Acaba de começar o novo ano e ainda se ouve o barulho das comemorações quando Duarte recebe a chamada de um amigo do seu avô. O motivo da chamada é um misterioso envelope que o avô lhe deixou, a ser entregue apenas no ano de 2017. E, com tanta curiosidade como o portador da estranha mensagem, Duarte não hesita em deixar tudo para trás e rumar ao Baleal, onde o aguarda o misterioso envelope, com uma chave e um mapa no seu interior. Ora, chave e mapa são apenas a primeira pista para o que consta ser a localização de um tesouro que motivou muitas histórias. E é nessas histórias que estão as pistas para a verdade do estranho tesouro: histórias de amores proibidos, de nazis em fuga, de piratas e romanos e de uma baleia que engoliu um espanhol - que afinal era castelhano e não se sabe bem se foi ou não engolido.
Basta uma olhadela à sinopse deste livro para perceber que há muitas e estranhas histórias no seu interior.

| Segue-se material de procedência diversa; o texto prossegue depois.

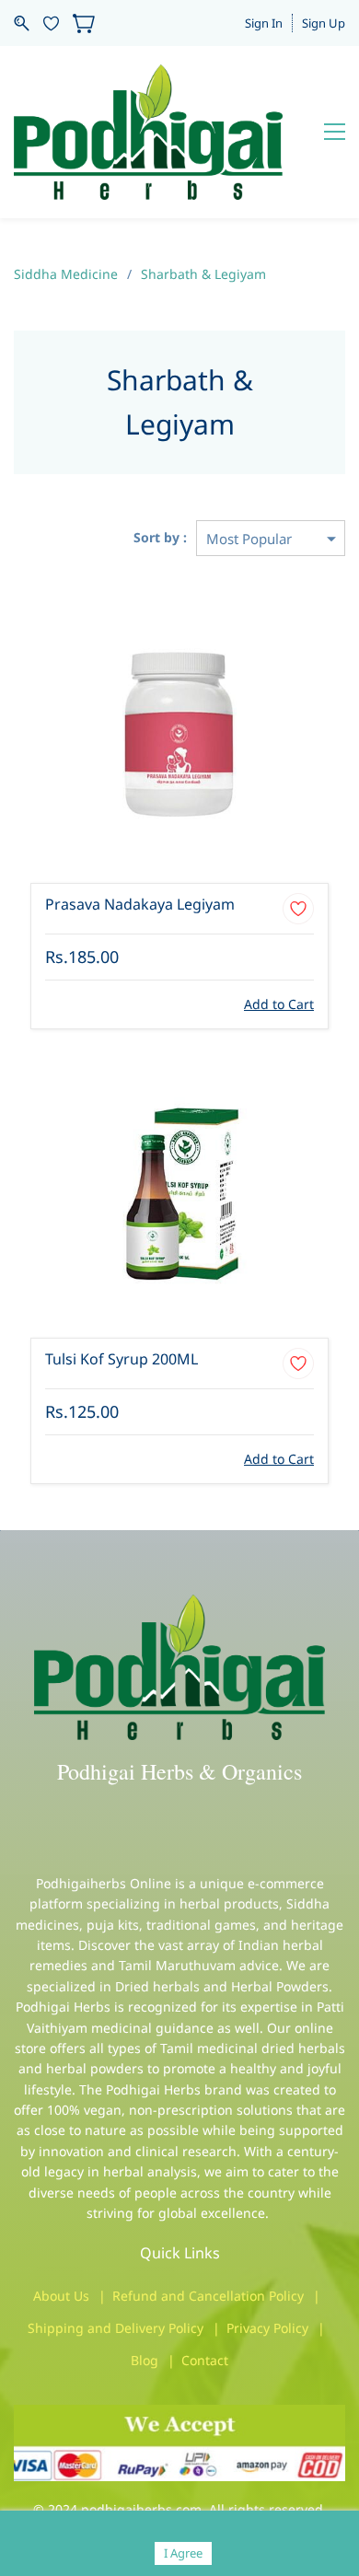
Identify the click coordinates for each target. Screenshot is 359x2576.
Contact (204, 2360)
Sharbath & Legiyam (203, 274)
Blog (144, 2360)
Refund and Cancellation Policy (208, 2295)
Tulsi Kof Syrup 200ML (121, 1359)
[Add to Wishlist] (298, 908)
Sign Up (323, 23)
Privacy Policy (267, 2328)
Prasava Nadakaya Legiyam (140, 904)
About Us (61, 2295)
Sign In (264, 23)
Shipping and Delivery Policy (115, 2328)
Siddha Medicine (66, 274)
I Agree (183, 2553)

E, porém, o livro não chega às duzentas páginas. Estranho? Talvez um bocadinho e, por isso, talvez se espere encontrar histórias contadas à pressa, talvez com muitos aspectos deixados por explorar. Será? Não. Não é. E este é um dos grandes pontos fortes deste (relativamente) pequeno livro: é que, apesar da brevidade, tudo tem precisamente a medida certa. Não, não ficamos a conhecer a fundo a vida e os dilemas interiores das personagens, mas também não é propriamente esse o objectivo. É de uma aventura que se trata, afinal. Ah, e que aventura...

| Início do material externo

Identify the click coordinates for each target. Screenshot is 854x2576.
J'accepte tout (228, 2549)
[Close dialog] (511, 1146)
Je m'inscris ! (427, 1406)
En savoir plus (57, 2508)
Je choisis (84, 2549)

Continuando nos pontos fortes e nas muitas histórias que se entrelaçam nesta aventura, há um aspecto curioso que importa destacar. Num dos vários enredos construídos em torno do misterioso tesouro, um dos protagonistas é um monge que, qual Sherazade, utiliza as suas histórias para prender a atenção da sua amada, deixando sempre uma ponta para contar no dia seguinte. E, curiosamente, o autor faz várias vezes o mesmo neste livro, saltando entre os vários enredos para expandir a história do tesouro, ao mesmo tempo que deixa o leitor suspenso do que poderá ter acontecido àquela personagem em específico. Claro que a curiosidade é irresistível e as páginas vão passando quase sem se dar por elas, pois é preciso saber logo o que se segue. E assim a história flui ao ritmo do vício de se saber mais.

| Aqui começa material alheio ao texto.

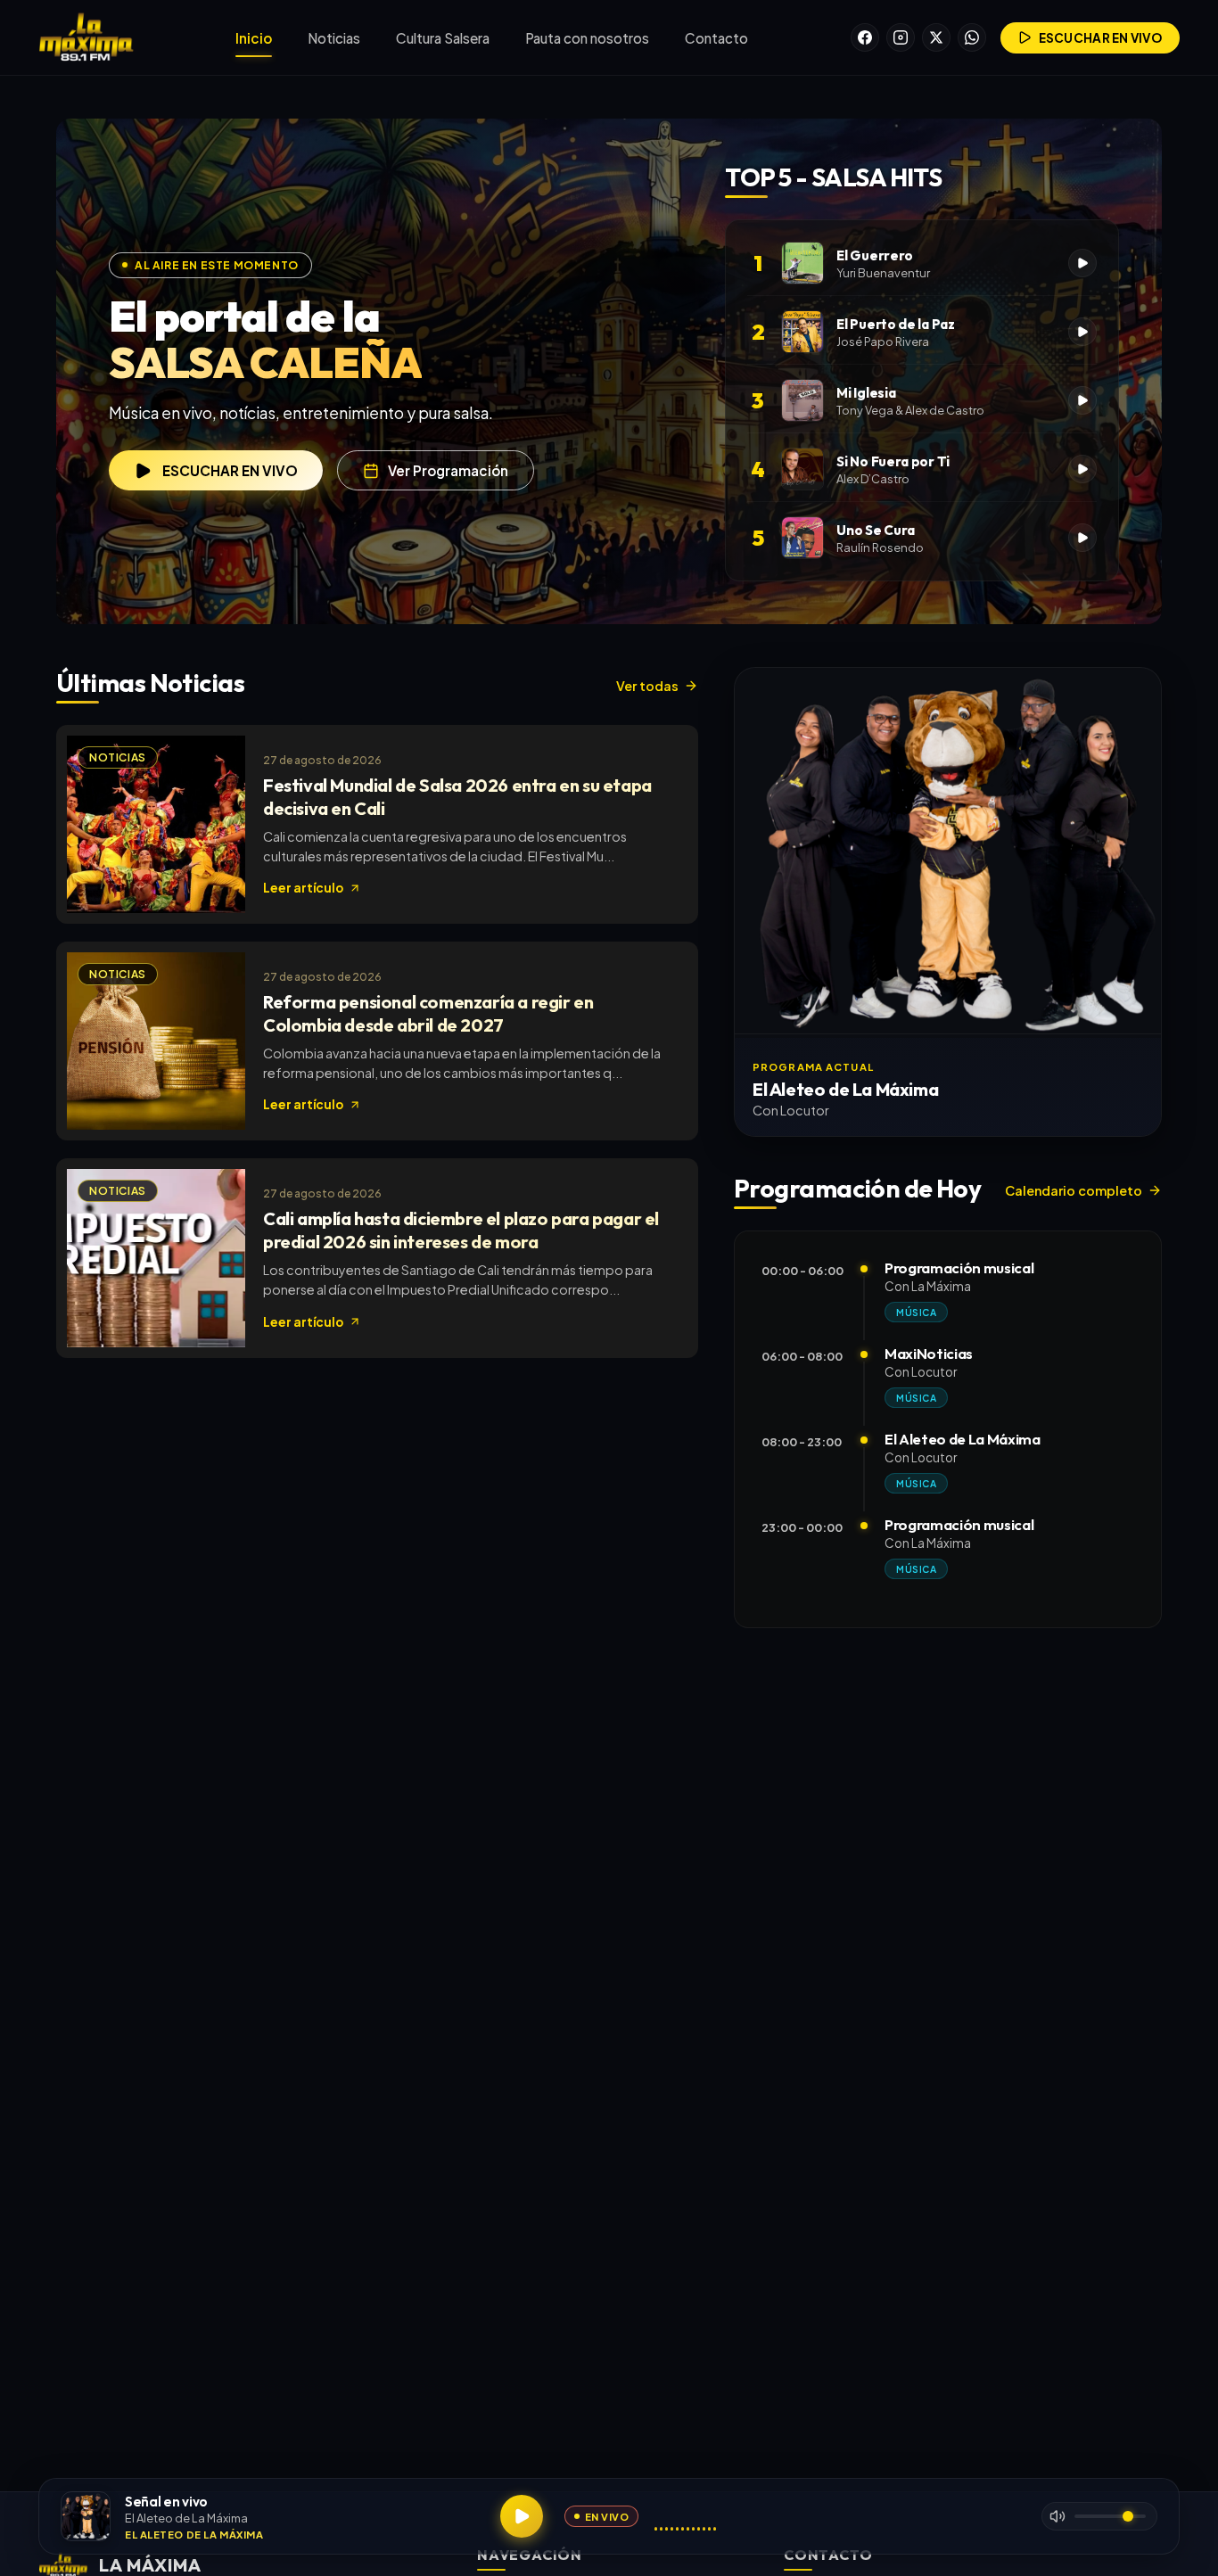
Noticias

Mas ainda há mais a dizer. É que, além da forma de contar as histórias, também as próprias histórias têm muito de intrigante... e de peculiar... e, acima de tudo, de divertido! E, vistas como um todo, ao ritmo do percurso de Duarte na sua busca pelo tesouro, ganham ainda uma maior dimensão, pois criam uma teia de memórias que é, além de uma aventura muito intensa, uma viagem ao mundo da nostalgia. Quem não gostava de ouvir histórias em pequeno, afinal? Histórias como estas - tesouros, piratas, reis e as suas batalhas... - e outras que este livro acaba por fazer lembrar.
Ah, e quanto à história do tesouro? Bem, essa não posso contar, não é? Mas importa dizer isto: numa aventura onde tudo é, de alguma forma, surpreendente, também o final não podia deixar de o ser. E, mais do que isso, é também a conclusão mais adequada para esta história toda ela feita de histórias dentro de mais histórias.
Leve, breve, intenso e muito divertido: é este, portanto, o retrato que fica deste livro. Uma aventura que salta de história em história para nos lembrar que o maior dos tesouros nem sempre é aquele que mais brilha. Muito bom.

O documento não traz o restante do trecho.